How to Get Any Job You Want

Gabriel needed a job. Fast. He had applied to a work-and-study program, and the people there had failed to do theirs: match him with an employer.
After months of follow-ups and empty promises, the fall college term had begun — no company to support his studies insight.
Gabriel is my sister’s boyfriend. We brainstormed ideas and decided to scratch college for now: Get the job first, then ask for the money.

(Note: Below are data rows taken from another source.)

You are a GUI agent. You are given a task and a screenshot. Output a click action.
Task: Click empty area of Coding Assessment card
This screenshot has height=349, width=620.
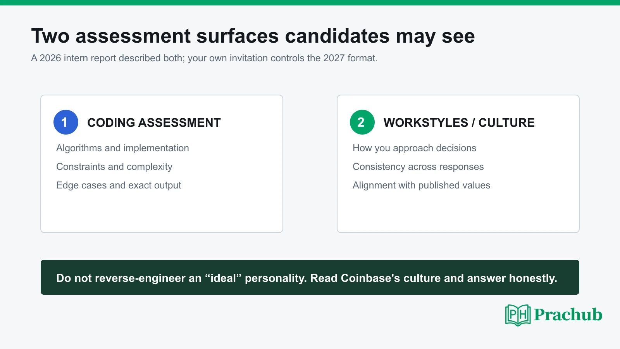tap(162, 211)
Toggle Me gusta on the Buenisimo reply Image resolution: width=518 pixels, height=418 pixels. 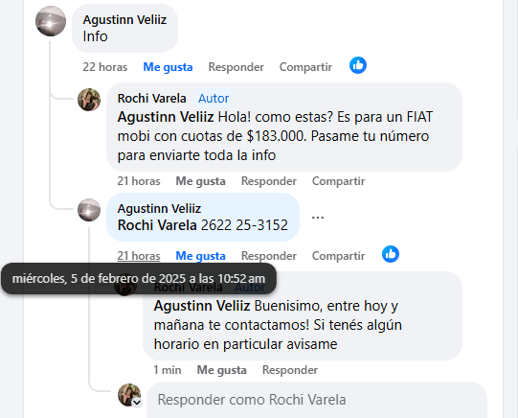pyautogui.click(x=222, y=370)
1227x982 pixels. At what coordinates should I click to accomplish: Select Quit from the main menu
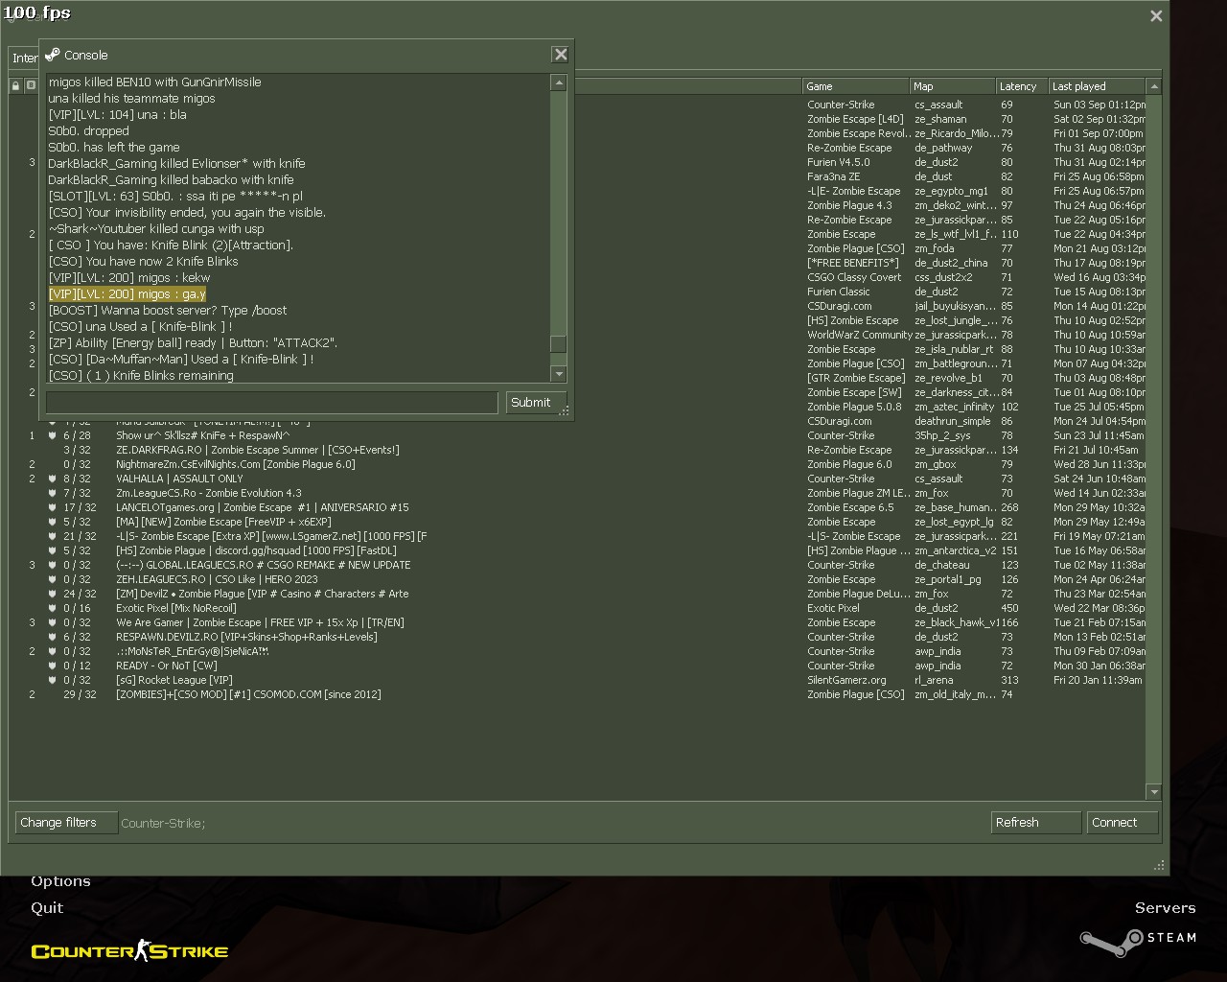pyautogui.click(x=47, y=908)

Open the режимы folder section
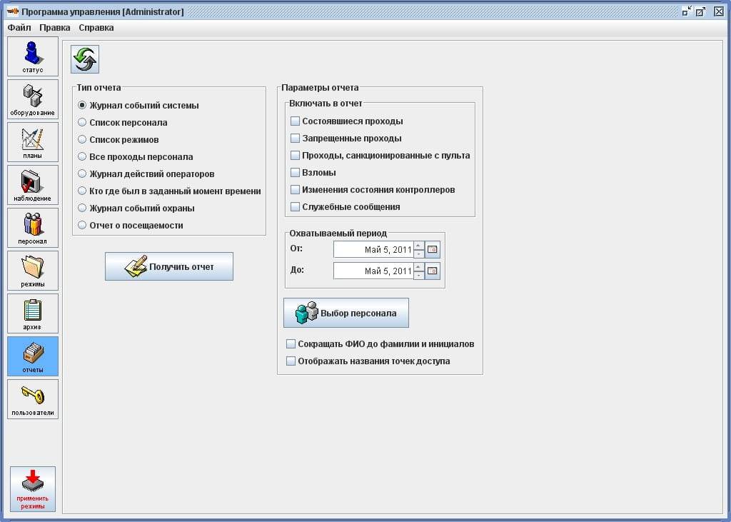click(33, 271)
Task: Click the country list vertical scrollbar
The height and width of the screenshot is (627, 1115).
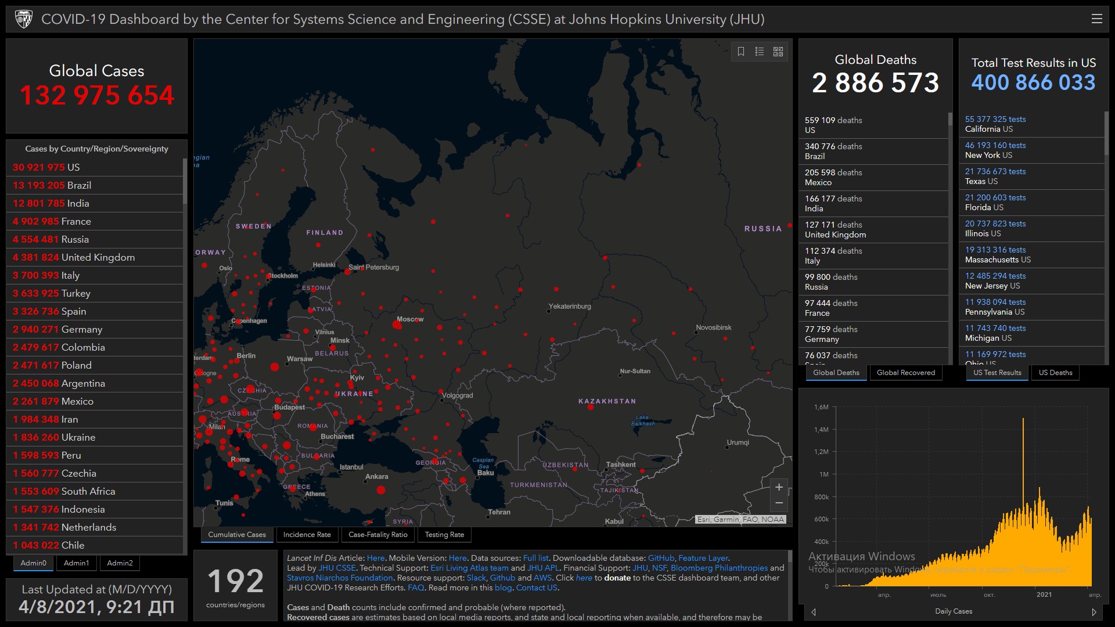Action: 185,181
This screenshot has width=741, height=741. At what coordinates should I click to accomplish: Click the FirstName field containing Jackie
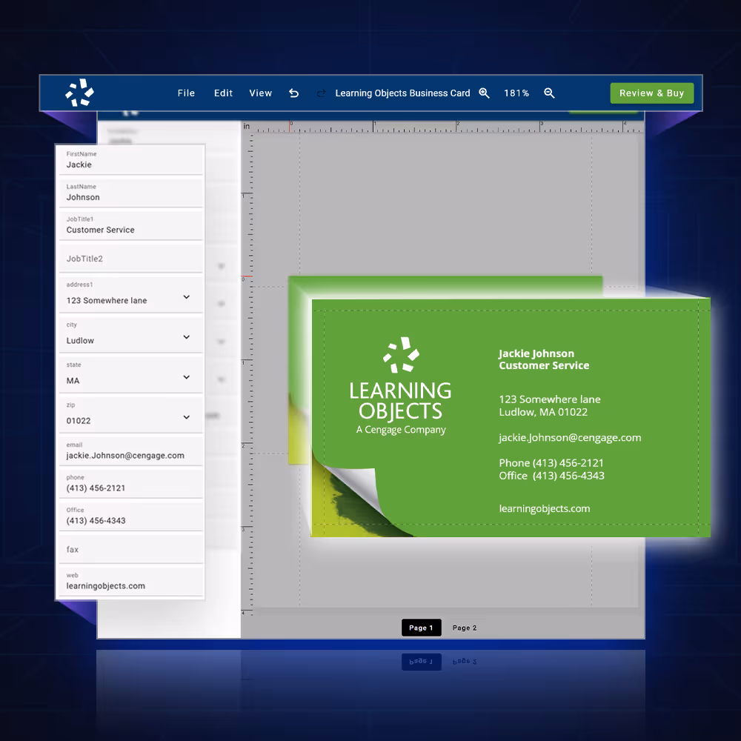point(129,160)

Gabriel likes marketing. He’s funny, creative, and a good thinker. We knew people would love him once he got his foot in the door, but there were only so many roles in his area. How could he stand out to get an internship?
Thinking back to the hundreds of pitches and failed applications in my life, to the frustration of waiting and ultimately being disappointed, a hammering thought roared louder than all the others in my brain: Do it. Don’t ask for permission. Do it. Just do it.
This idea is the only one that has ever worked for me in finding meaningful, satisfying work: You can get any job you want if you do it without asking. Don’t wait for permission. Do the job, and it’s yours.
The companies with open roles in Gabriel’s city all wanted someone to handle digital: Wordpress, basic design, social media. In Germany, most small businesses still struggle with these.
We could have added “Wordpress” as a lost, lonely keyword somewhere on Gabriel’s CV and sent a standard cover letter, praying for a response. This is what most people do — and why their application lands right in the “Rejected” pile, along with a million others.
We set up an actual Wordpress website. Instead of telling them Gabriel could handle Wordpress, we showed them. He bought a domain in his name, installed a basic editor, and got to work.
This is what he came up with:
Screenshot via the author
It’s neat, right? Simple but efficient. You can download his CV, his references, and get in touch. Now, all he needed was a pitch. That too would go on the page, and I suggested we follow two rules with it:
  1. Adjust to the needs of who you’re pitching
  2. Start with why
We copied the page and customized the title to include each company’s name. Below, we answered three questions in 50–100 words each:
  1. Why me?
  2. How can I help [Company X]?
  3. Who am I?
We ended with Gabriel’s philosophy in a single line, a quote by Christopher Titus: “I don’t fail. I succeed at finding what doesn’t work.”
Then, we emailed the link to three companies with a dead-simple pitch:
Dear Ms. X,my name is Gabriel, and I'd like to apply for an internship with your company.Instead of the usual, dry application procedure, I chose to make a little website for you:https://gabrielsdomain.com/company-nameIf you like it, I'd love to hear from you.Kind regards,
Gabriel
Within a week, Gabriel had a paid internship, which led to more paid work. With the experience of both, he applied to another company, which now pays for his studies.
Great jobs don’t fall from the sky, but you can still pull a good one out of thin air — you just have to know where to pull.
Nina Mufleh landed a job at Airbnb in 2015 with a similar tactic. Josh Fechter scored an interview on Facebook by promoting an ad about himself to its employees.
If you can show business you can solve their problems, there’s no need to tell them. They’ll understand when they see it.
Six years ago, I wanted to be a writer. So I wrote. I wrote everywhere. I had no formal training, and no one would have given me permission. I did the job I wanted to have, and thus I made it so. From that day on, it was mine.
You can have any job you want if you do it without asking. Don’t wait. Do it. Do it, and it’ll be forever yours.